What is expected> Give again, exactly as written, each line of the material below starting at the line that contains "For every named" and ending at the line that contains "About (798, 91)". Both ends count, and no other line does.

[[ Data to use open ]]

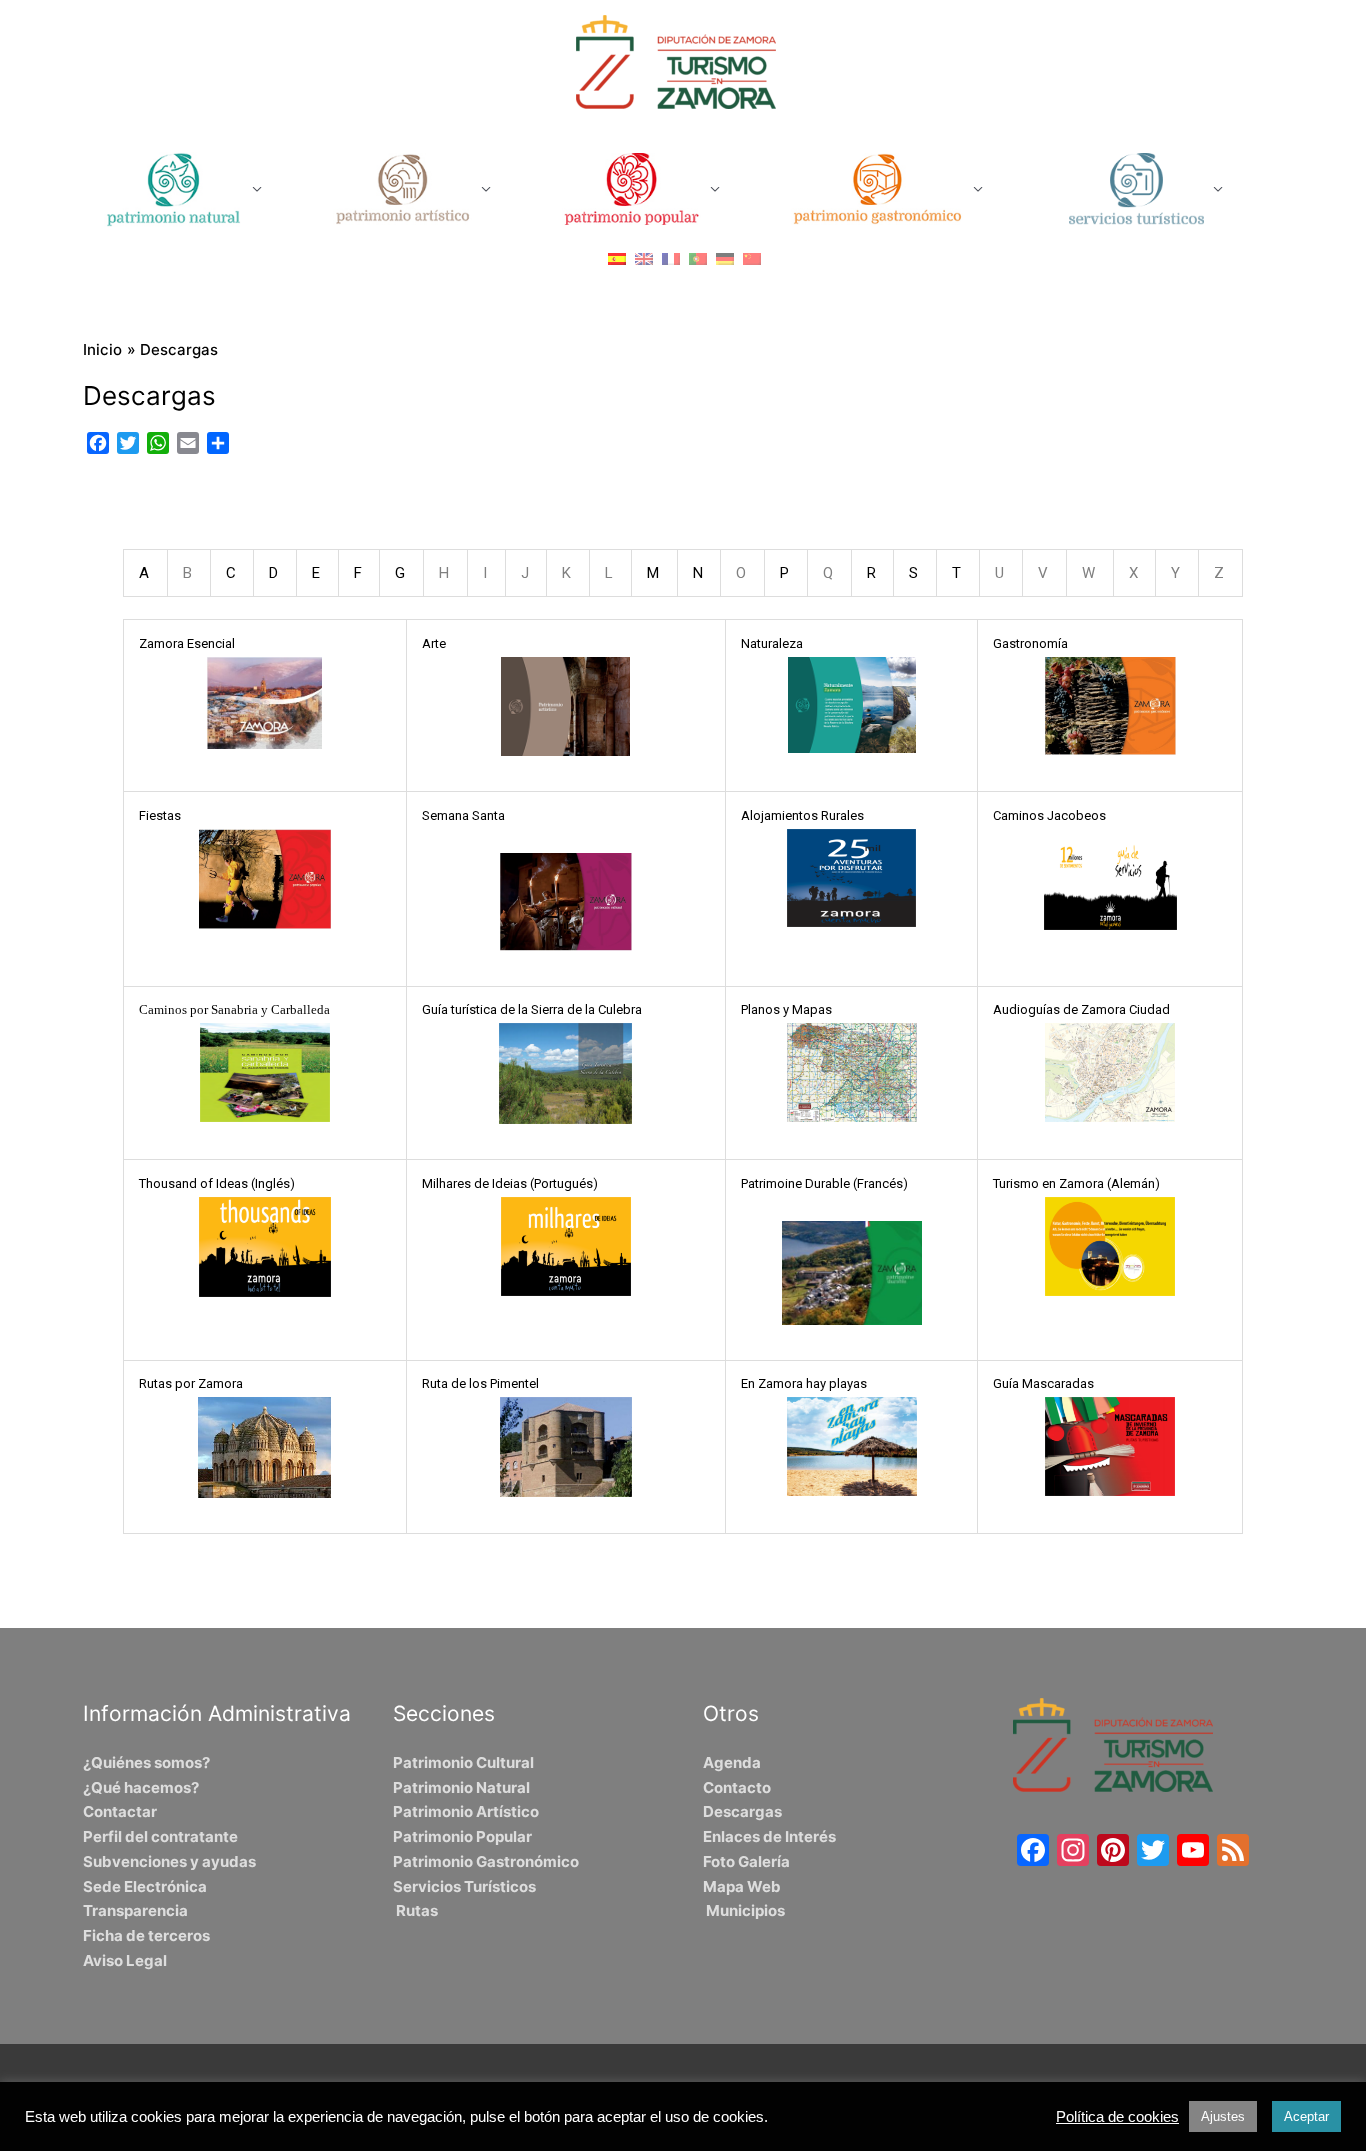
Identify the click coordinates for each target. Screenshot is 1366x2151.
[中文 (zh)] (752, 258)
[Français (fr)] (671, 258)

[[ Data to use closed ]]
[[ Data to use open ]]

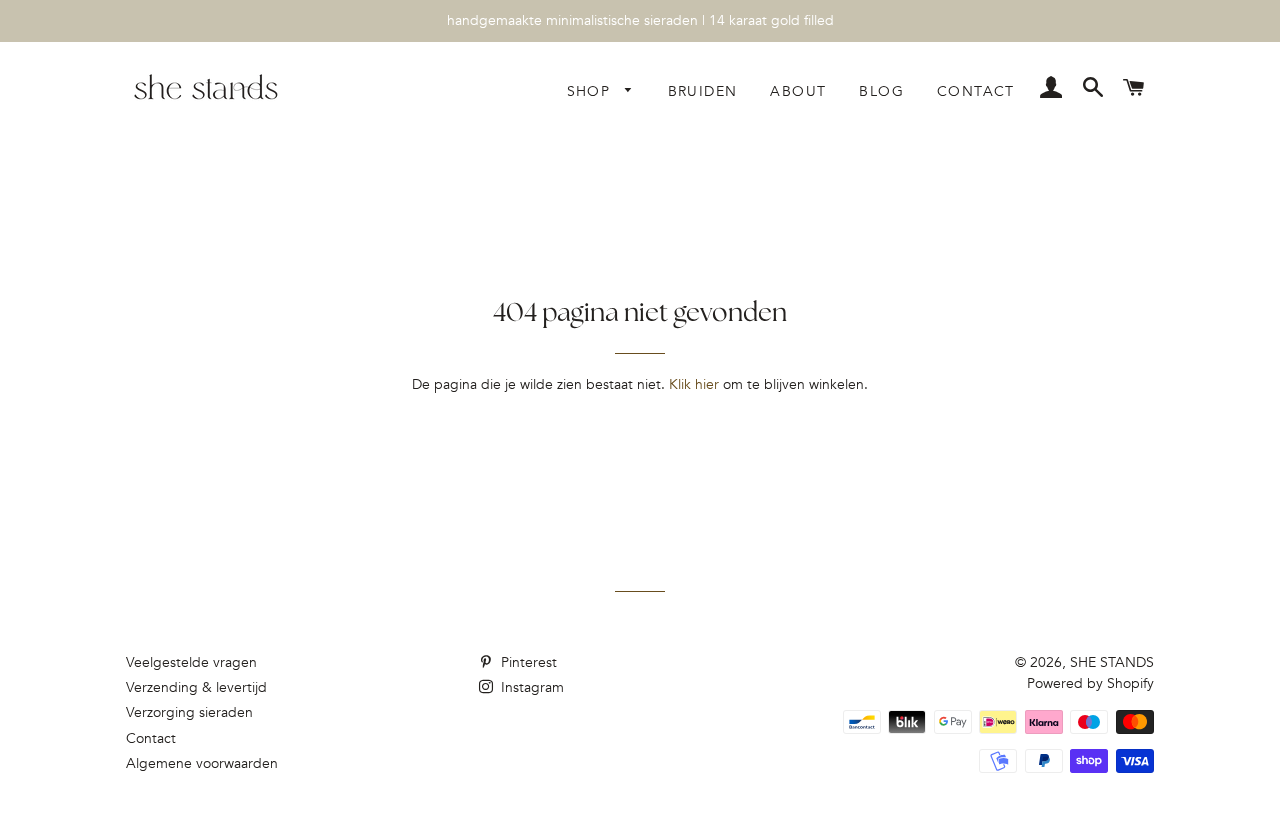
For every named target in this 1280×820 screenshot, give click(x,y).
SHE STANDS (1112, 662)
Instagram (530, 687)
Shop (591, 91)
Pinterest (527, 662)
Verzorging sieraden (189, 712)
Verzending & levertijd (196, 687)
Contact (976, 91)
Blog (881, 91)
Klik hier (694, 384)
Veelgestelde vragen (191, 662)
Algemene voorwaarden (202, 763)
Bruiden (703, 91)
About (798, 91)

[[ Data to use closed ]]

Response for this exercise>
For every named target in this 1280×820 screenshot, give click(x,y).
SHE STANDS (1112, 662)
Instagram (530, 687)
Shop (591, 91)
Pinterest (527, 662)
Verzorging sieraden (189, 712)
Verzending & levertijd (196, 687)
Contact (976, 91)
Blog (881, 91)
Klik hier (694, 384)
Veelgestelde vragen (191, 662)
Algemene voorwaarden (202, 763)
Bruiden (703, 91)
About (798, 91)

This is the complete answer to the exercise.